Sealing system for downhole well valves

Abstract

A sealing system for a valve disposed downhole in a subterranean well and subject to a high-temperature and high-pressure environment, comprises an annular valve seat defining a primary annular metallic seating surface surrounded by a groove within which is mounted a nonresilient, nonmetallic sealing element which is spring urged to project axially beyond the end of the primary sealing surface. The valve head is provided by a primary metallic sealing surface which, as the valve head moves toward engagement with the valve seat first engages the nonresilient, nonmetallic sealing element and deflects same axially and concurrently expands it radially outwardly so that the nonmetallic, nonresilient sealing element ends up engaging a cylindrical surface surrounding the primary sealing surface formed on the valve head.

Description

BACKGROUND OF THE INVENTION

1. Field of the Invention

This invention relates to an improved sealing system for a valve which is employed downhole in a subterranean well in a high-temperature, high-pressure environment.

2. History of the Prior Art

It is the common practice in subterranean wells to incorporate one or more safety valves; for example, a flapper or a ball valve, in the lower regions of the wall, generally above the production zone of the well. In such location, the sealing elements of the valve are exposed to both a high-pressure and a high-temperature environment. The high presssure produces severe erosion of metallic sealing surfaces when they are cracked open, or just prior to effecting a complete closing, due to the erosion effects of particulates, such as sand, carried at high velocity past the sealing surfaces. The high-temperature environment encountered in modern wells of substantial depth prohibits the use of an elastomeric material as the primary sealing element, and forces reliance on employment of mutually engaging metallic sealing surfaces.

A valve construction which can effect a primary seal by engagement of metallic surfaces, yet protect such metallic surfaces against erosion through the utilization of a nonresilient, nonelastometric secondary sealing element which effects or maintains a minimal contact between the valve seat and the valve head during the final closing or the initial opening movements of the valve head, would be highly desirable.

-- -- --

**Things to do:**
**a.** Repeat the valve-seal patent word for word, everything from "A sealing system" down to "the valve head.".
**b.** According to the valve-seal patent, what does the high-temperature environment of modern deep wells prohibit?
**c.** List every section heading that appears in the valve-seal patent after its title.
The material is not needed for this work.

**Entries provided:**
-- -- --

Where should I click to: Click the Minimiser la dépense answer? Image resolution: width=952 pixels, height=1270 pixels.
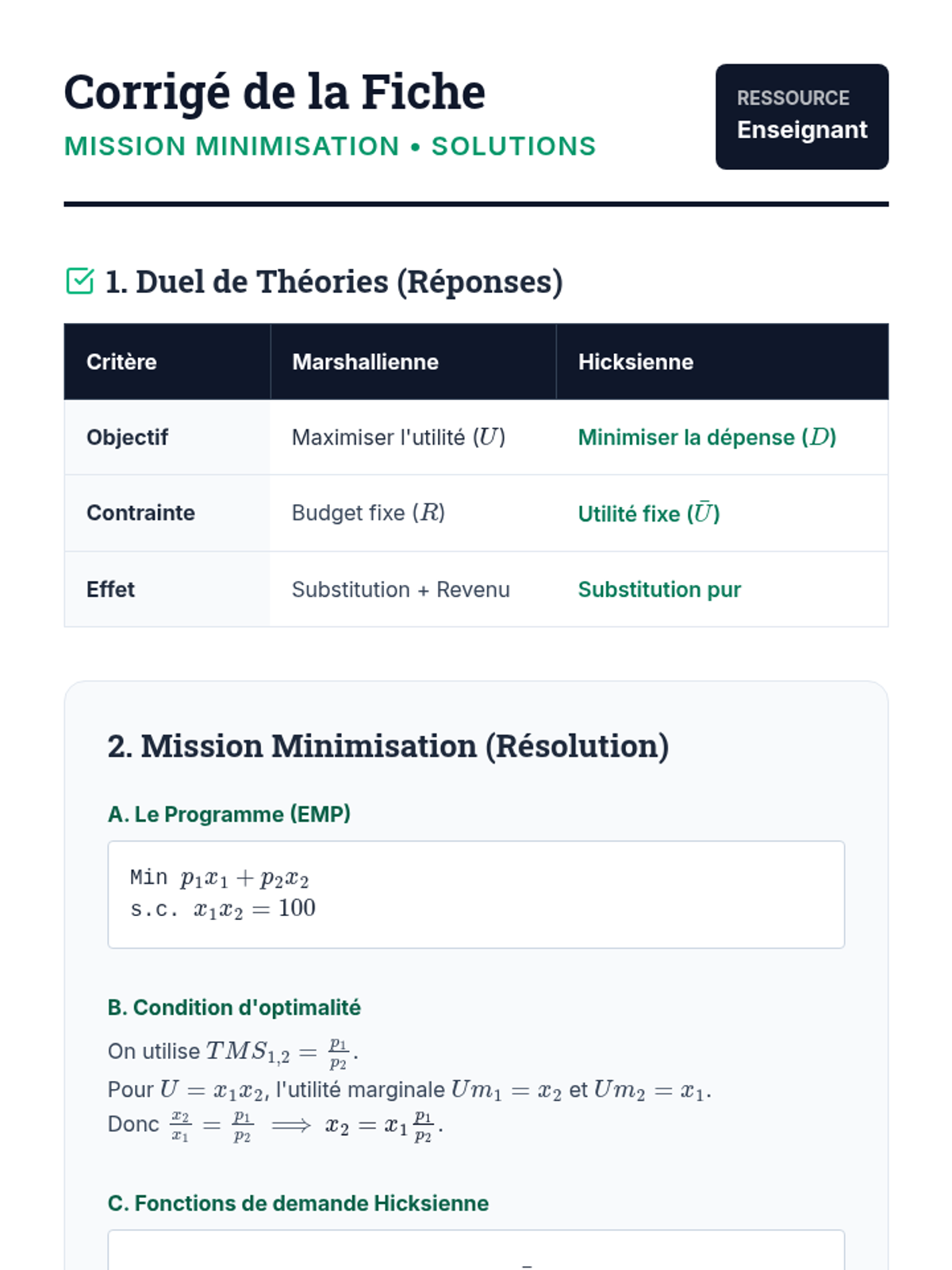tap(707, 437)
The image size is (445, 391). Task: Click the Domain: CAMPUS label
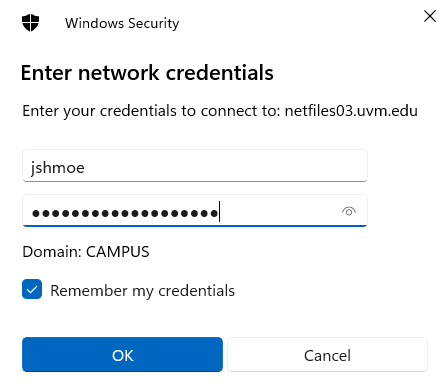click(86, 252)
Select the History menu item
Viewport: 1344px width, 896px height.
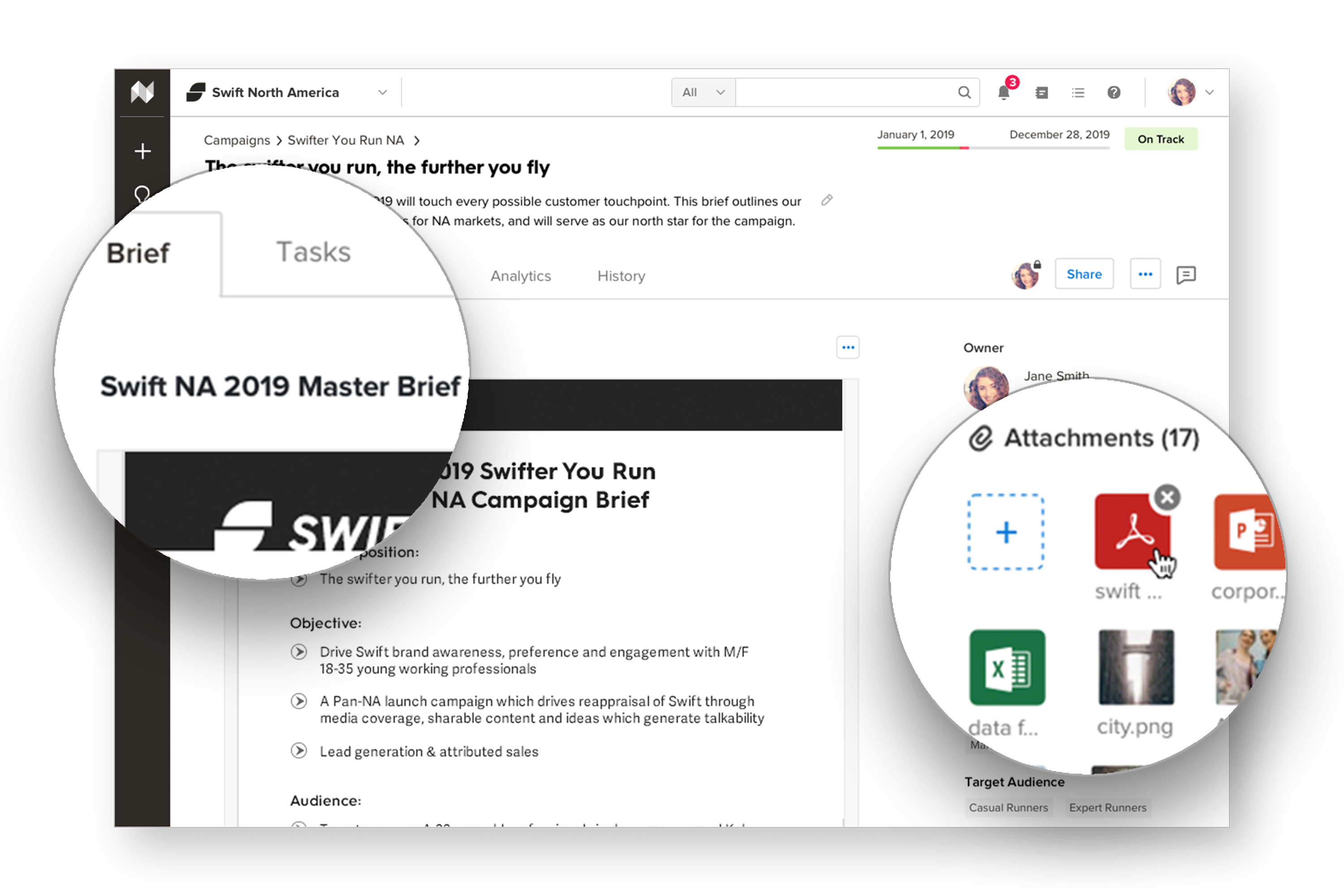pyautogui.click(x=621, y=275)
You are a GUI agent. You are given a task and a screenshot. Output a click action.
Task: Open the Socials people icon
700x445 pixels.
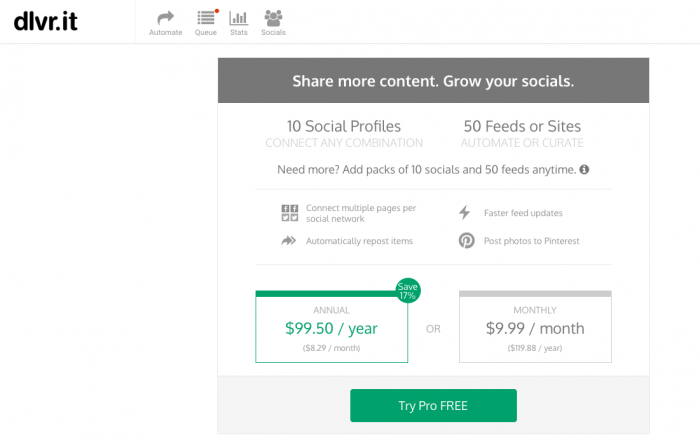(272, 16)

-- -- --

**Task-by-task outputs:**
**a.**
A sealing system for a valve disposed downhole in a subterranean well and subject to a high-temperature and high-pressure environment, comprises an annular valve seat defining a primary annular metallic seating surface surrounded by a groove within which is mounted a nonresilient, nonmetallic sealing element which is spring urged to project axially beyond the end of the primary sealing surface. The valve head is provided by a primary metallic sealing surface which, as the valve head moves toward engagement with the valve seat first engages the nonresilient, nonmetallic sealing element and deflects same axially and concurrently expands it radially outwardly so that the nonmetallic, nonresilient sealing element ends up engaging a cylindrical surface surrounding the primary sealing surface formed on the valve head.

**b.** It prohibits the use of an elastomeric material as the primary sealing element.

**c.**
Abstract
Description
BACKGROUND OF THE INVENTION
1. Field of the Invention
2. History of the Prior Art